Over the past years I have written a number of simple software tools to ease some of my data analysis. Some of these I have released into the wild through my software webpage. Others, which are more experimental, I keep to myself for now.

This week I have released another tool into the wild: SkyTrack.

SkyTrack (now in version 2.5) was initially written by me to quickly create a datafile with geographic coordinates of the trajectory of a satellite, in a format that is easy to import in QGIS, the mapping application that I use to make the trajectory maps that you frequently see in my blog posts.

It has since evolved and is starting to get to a point where it might be useful to others, hence why I release it now.

The output of the program is numerical (a table with data), not graphical, which will limit the usefulness to many people.
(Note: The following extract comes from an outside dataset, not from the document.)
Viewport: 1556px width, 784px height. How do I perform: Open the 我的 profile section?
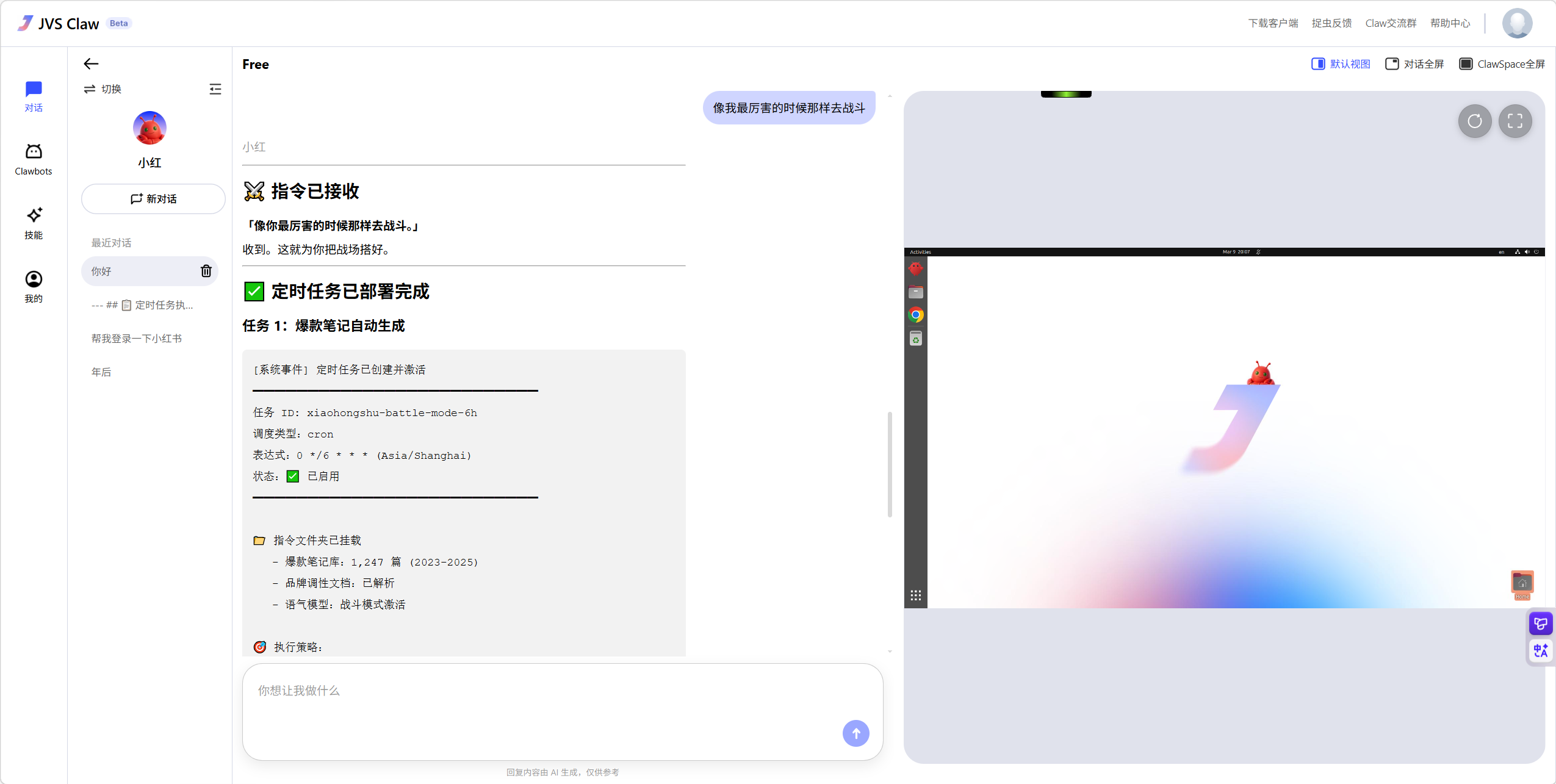coord(34,285)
However, as of the latest version (2.5) the program has the option to generate a .kml file of the trajectory for import in Google Earth (if Google Earth is installed on your pc, it will actually auto-open it and load the .kml, after saving).

When the .kml is loaded into Google Earth, the resulting images look like this:







The program takes lines 1 and 2 of a TLE as input (you copy/paste them into the input textbox). You then provide it with a time window, a desired time step, and an observing site.

It will then calculate the ground-track (the subsatellite-point) over that time window, in the given time steps; it will also calculate the altitude above the Earth at each time instance; the range to the observing site and the satellite's position in both RA/DEC and azimuth/elevation as seen from the observing site. It will also provide an indication whether the satellite is sun-illuminated at each time instance

As optional output, the program can add EFG (ECEF) X, Y, Z coordinates, as well as the EFG velocity vector. It can also calculate the Doppler-shift corrected radio frequency for the satellite, if a center frequency is given.

There are also options to restrict the program to only provide output when the satellite is a specified distance in degrees above the horizon as seen from the observing site, and/or only provide output when the satellite is sun-illuminated.

There are a number of options as well regarding the output format. A pdf with the download provides instructions for use.

The program is currently only available for 64-bits Windows. It employs Microsoft's .NET framework, and SGP4 DLL's that are courtesy of the US AFSPC.

For the future, I want to add some direct graphical output options, but it might take a while before I get to that. So far, development of this tool was largely done when the need for a specific feature arose.